DO THIS: Which lines of the listing below contain the string "resolution"? Pick out and copy each of those lines, treating uppercase and lowercase letters as different.

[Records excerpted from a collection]
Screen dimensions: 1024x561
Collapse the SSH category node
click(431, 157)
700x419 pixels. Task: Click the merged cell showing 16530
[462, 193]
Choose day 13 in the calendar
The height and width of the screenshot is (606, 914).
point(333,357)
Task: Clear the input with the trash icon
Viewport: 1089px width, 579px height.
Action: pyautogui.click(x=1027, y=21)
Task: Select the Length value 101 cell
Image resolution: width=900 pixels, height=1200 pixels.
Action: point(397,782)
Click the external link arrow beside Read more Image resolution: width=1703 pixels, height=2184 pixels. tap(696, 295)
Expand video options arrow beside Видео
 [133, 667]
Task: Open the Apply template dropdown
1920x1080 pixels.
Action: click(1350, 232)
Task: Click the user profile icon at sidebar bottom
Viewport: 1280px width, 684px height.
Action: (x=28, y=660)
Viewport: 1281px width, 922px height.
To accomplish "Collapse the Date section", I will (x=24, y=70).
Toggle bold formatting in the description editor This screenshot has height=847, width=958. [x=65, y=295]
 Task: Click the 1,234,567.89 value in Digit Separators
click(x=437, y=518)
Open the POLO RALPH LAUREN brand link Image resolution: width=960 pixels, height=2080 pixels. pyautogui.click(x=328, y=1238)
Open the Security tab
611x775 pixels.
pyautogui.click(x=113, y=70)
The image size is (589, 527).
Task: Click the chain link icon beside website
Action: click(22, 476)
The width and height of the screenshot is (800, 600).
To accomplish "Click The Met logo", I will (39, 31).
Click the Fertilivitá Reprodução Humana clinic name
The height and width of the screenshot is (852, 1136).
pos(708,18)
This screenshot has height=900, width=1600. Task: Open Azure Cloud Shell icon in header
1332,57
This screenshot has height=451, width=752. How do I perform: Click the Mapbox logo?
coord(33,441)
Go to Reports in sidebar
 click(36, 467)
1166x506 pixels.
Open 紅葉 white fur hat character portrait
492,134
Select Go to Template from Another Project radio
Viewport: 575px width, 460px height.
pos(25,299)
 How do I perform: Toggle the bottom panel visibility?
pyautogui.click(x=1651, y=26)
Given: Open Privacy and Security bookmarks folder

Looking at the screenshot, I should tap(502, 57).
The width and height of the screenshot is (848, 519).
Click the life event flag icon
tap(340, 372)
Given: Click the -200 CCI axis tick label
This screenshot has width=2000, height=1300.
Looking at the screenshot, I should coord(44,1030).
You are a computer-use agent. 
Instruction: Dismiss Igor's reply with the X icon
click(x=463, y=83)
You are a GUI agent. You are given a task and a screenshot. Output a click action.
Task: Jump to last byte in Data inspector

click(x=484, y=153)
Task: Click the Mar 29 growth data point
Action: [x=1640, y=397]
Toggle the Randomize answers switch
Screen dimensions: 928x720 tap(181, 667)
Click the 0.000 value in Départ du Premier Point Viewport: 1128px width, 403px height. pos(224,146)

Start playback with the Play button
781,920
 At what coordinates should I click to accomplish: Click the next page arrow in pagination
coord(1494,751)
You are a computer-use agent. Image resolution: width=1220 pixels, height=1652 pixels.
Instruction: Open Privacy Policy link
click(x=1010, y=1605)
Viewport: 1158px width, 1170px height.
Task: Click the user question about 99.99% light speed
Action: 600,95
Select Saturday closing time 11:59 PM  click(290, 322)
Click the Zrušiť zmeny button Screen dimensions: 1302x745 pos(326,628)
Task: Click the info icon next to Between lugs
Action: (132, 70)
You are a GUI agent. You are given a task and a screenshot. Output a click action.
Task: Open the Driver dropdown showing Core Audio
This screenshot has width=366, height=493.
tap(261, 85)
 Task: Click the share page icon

RESULT OF THIS EXERCISE:
Image resolution: width=900 pixels, height=1200 pixels.
Click the external link arrow beside Read more Image resolution: width=1703 pixels, height=2184 pixels. tap(696, 295)
Open the POLO RALPH LAUREN brand link Image resolution: width=960 pixels, height=2080 pixels. pyautogui.click(x=328, y=1238)
You are a computer-use agent. Image resolution: width=1220 pixels, height=1652 pixels.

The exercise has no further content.